Raw entries
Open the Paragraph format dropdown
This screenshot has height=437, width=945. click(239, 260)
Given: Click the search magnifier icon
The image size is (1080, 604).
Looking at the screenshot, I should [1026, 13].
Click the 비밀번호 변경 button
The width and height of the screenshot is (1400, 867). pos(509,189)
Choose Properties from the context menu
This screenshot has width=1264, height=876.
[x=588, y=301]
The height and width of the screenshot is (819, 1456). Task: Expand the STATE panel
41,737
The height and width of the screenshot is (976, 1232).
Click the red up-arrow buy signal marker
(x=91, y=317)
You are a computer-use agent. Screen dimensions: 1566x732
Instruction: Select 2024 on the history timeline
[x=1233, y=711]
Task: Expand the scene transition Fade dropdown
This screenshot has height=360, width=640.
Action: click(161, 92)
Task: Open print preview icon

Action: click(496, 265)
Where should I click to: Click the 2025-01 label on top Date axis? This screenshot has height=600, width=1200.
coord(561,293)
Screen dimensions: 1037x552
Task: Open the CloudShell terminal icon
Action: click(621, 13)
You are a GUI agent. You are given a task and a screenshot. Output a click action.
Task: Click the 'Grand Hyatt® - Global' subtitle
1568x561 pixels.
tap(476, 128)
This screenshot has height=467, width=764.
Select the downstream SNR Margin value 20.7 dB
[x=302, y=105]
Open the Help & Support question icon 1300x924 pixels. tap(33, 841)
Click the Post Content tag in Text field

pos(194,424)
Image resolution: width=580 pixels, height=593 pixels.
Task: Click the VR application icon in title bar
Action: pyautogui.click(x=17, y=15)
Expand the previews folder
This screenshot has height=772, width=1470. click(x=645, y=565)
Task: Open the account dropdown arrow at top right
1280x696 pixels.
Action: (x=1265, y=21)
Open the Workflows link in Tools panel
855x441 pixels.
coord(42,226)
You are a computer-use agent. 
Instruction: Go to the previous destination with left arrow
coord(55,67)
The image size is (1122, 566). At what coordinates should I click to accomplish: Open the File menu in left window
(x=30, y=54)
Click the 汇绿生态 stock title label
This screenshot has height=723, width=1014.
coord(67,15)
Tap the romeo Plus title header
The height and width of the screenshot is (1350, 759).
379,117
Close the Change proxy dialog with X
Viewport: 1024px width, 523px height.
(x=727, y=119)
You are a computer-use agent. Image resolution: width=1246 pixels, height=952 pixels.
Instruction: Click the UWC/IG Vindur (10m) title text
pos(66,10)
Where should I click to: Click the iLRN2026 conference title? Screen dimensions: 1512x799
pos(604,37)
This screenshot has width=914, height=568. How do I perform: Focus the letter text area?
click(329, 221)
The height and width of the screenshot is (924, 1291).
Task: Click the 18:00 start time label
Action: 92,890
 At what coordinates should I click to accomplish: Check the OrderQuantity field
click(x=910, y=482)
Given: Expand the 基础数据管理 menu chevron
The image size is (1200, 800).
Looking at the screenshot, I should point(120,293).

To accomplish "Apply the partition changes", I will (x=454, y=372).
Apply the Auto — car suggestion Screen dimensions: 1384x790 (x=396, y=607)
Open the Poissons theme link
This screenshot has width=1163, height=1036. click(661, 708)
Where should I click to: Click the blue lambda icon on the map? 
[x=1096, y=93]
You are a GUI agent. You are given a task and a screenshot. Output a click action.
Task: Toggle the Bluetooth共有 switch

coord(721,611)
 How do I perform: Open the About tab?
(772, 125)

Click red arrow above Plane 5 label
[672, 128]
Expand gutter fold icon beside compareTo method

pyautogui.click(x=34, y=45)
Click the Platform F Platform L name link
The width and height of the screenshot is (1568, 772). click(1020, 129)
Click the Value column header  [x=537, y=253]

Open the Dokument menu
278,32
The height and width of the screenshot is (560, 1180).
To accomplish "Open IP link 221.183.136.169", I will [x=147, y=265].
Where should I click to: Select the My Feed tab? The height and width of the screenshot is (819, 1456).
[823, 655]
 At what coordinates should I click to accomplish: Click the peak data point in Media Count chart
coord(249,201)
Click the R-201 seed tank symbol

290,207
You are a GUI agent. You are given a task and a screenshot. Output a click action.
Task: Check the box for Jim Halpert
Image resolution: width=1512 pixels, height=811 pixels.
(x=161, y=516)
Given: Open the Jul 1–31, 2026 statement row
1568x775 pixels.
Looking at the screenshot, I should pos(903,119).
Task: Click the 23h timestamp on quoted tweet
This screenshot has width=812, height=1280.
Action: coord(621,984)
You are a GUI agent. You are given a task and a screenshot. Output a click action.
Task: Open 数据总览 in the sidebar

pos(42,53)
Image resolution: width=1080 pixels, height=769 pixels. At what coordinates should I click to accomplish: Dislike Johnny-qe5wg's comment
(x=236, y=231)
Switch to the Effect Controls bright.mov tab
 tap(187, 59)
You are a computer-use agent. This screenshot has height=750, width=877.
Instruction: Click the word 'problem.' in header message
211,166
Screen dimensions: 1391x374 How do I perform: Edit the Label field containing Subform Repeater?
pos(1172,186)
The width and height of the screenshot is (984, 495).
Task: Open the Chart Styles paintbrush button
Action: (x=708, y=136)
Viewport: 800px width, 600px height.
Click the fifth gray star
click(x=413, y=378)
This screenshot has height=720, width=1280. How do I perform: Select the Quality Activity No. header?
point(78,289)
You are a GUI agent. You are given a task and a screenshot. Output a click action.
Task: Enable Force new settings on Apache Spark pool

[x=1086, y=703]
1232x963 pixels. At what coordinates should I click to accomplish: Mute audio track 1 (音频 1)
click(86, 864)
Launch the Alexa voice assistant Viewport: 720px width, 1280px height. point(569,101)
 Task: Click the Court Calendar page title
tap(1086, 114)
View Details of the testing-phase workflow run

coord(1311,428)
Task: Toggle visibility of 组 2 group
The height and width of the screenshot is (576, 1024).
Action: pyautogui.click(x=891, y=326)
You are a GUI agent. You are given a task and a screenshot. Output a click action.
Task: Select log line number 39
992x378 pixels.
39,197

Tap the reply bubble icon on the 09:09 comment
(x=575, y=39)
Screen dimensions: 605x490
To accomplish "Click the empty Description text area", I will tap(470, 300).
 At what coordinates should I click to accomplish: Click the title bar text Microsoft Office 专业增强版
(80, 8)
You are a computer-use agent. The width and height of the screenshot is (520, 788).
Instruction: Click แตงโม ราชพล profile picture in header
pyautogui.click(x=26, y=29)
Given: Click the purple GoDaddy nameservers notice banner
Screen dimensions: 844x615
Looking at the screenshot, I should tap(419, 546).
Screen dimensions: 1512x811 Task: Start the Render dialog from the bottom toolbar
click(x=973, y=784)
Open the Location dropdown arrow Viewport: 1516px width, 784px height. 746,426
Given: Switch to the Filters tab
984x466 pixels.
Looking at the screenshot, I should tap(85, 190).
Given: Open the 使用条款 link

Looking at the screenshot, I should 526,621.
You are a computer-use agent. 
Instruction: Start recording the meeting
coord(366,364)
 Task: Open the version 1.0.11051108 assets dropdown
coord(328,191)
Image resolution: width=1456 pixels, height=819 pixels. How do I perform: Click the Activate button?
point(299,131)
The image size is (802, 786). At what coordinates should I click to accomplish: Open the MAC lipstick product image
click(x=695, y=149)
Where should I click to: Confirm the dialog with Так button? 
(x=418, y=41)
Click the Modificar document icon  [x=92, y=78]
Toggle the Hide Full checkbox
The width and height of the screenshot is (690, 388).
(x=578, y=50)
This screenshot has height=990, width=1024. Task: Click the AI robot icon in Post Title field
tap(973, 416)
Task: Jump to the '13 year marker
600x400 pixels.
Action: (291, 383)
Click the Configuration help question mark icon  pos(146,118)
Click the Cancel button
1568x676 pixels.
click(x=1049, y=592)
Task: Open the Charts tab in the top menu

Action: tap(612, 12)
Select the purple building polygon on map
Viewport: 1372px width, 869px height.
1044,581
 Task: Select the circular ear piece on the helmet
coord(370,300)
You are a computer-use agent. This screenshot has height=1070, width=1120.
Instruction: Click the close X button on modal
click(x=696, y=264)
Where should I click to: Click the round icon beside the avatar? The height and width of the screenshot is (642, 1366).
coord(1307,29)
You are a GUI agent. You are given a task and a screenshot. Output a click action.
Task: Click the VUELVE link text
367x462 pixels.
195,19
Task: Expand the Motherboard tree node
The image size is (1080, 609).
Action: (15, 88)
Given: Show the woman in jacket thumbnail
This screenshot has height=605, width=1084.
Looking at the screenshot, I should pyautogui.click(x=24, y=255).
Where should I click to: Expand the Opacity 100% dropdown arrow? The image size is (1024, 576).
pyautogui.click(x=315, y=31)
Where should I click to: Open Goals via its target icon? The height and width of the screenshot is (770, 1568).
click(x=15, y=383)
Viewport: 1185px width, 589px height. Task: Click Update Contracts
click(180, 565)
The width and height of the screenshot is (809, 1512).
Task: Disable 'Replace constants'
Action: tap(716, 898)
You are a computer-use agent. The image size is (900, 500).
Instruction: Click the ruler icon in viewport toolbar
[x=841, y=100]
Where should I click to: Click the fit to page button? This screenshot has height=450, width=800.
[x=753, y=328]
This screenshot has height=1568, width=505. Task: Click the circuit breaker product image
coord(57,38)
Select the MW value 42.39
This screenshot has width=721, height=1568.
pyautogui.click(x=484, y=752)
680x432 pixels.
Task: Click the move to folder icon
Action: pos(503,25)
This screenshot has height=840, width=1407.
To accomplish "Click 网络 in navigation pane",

• _What needs to be done_: Render the stretch of entries from the line containing "Where should I click to: Click the 2025-01" through the line containing "tap(476, 128)" as a JSON list of strings. Use one string per line and skip any blank lines.

• _Exercise output_:
[
  "Where should I click to: Click the 2025-01 label on top Date axis? This screenshot has height=600, width=1200.",
  "coord(561,293)",
  "Screen dimensions: 1037x552",
  "Task: Open the CloudShell terminal icon",
  "Action: click(621, 13)",
  "You are a GUI agent. You are given a task and a screenshot. Output a click action.",
  "Task: Click the 'Grand Hyatt® - Global' subtitle",
  "1568x561 pixels.",
  "tap(476, 128)"
]